## Task directions
What is needed here is an exact transcription of the entries that follow.

## Task inputs

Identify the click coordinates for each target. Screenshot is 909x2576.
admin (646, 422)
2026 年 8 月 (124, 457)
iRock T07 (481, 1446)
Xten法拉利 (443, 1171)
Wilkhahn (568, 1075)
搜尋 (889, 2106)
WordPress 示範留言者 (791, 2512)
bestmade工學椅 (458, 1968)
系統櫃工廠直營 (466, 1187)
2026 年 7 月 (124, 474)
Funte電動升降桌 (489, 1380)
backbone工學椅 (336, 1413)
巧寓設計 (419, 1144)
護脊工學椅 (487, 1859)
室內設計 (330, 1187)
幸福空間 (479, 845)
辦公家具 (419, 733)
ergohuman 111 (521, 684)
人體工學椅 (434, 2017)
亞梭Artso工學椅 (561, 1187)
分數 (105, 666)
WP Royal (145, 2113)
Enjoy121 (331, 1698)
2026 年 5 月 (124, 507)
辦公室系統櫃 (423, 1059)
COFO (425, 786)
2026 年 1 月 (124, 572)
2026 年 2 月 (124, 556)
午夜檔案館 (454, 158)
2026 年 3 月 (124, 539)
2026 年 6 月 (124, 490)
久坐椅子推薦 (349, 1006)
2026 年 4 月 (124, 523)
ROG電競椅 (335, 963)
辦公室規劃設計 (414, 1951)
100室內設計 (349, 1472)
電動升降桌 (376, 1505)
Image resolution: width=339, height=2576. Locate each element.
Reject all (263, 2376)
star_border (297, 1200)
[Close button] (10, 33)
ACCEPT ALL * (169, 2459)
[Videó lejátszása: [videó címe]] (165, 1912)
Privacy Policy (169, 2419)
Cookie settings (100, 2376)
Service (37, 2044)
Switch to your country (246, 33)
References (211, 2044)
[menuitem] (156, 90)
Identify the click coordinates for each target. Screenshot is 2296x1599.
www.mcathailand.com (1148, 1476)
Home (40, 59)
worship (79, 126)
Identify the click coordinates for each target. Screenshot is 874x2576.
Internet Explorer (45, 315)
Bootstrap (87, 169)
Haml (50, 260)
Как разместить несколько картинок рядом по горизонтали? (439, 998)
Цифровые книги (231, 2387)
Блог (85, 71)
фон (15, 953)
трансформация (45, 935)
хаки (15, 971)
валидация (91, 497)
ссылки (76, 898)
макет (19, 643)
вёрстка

## Result for this exercise
Identify the click coordinates for each target. Screenshot is 909x2576.
admin (646, 422)
2026 年 8 月 (124, 457)
iRock T07 (481, 1446)
Xten法拉利 (443, 1171)
Wilkhahn (568, 1075)
搜尋 (889, 2106)
WordPress 示範留言者 (791, 2512)
bestmade工學椅 (458, 1968)
系統櫃工廠直營 (466, 1187)
2026 年 7 月 (124, 474)
Funte電動升降桌 (489, 1380)
backbone工學椅 (336, 1413)
巧寓設計 (419, 1144)
護脊工學椅 (487, 1859)
室內設計 (330, 1187)
幸福空間 (479, 845)
辦公家具 (419, 733)
ergohuman 111 (521, 684)
人體工學椅 (434, 2017)
亞梭Artso工學椅 (561, 1187)
分數 (105, 666)
WP Royal (145, 2113)
Enjoy121 (331, 1698)
2026 年 5 月 (124, 507)
辦公室系統櫃 (423, 1059)
COFO (425, 786)
2026 年 1 月 (124, 572)
2026 年 2 月 (124, 556)
午夜檔案館 (454, 158)
2026 年 3 月 (124, 539)
2026 年 6 月 (124, 490)
久坐椅子推薦 (349, 1006)
2026 年 4 月 (124, 523)
ROG電競椅 (335, 963)
辦公室規劃設計 (414, 1951)
100室內設計 (349, 1472)
電動升降桌 (376, 1505)
Image resolution: width=339, height=2576. Locate each element.
Reject all (263, 2376)
star_border (297, 1200)
[Close button] (10, 33)
ACCEPT ALL * (169, 2459)
[Videó lejátszása: [videó címe]] (165, 1912)
Privacy Policy (169, 2419)
Cookie settings (100, 2376)
Service (37, 2044)
Switch to your country (246, 33)
References (211, 2044)
[menuitem] (156, 90)
Identify the click coordinates for each target. Screenshot is 2296x1599.
www.mcathailand.com (1148, 1476)
Home (40, 59)
worship (79, 126)
Identify the click coordinates for each target. Screenshot is 874x2576.
Internet Explorer (45, 315)
Bootstrap (87, 169)
Haml (50, 260)
Как разместить несколько картинок рядом по горизонтали? (439, 998)
Цифровые книги (231, 2387)
Блог (85, 71)
фон (15, 953)
трансформация (45, 935)
хаки (15, 971)
валидация (91, 497)
ссылки (76, 898)
макет (19, 643)
вёрстка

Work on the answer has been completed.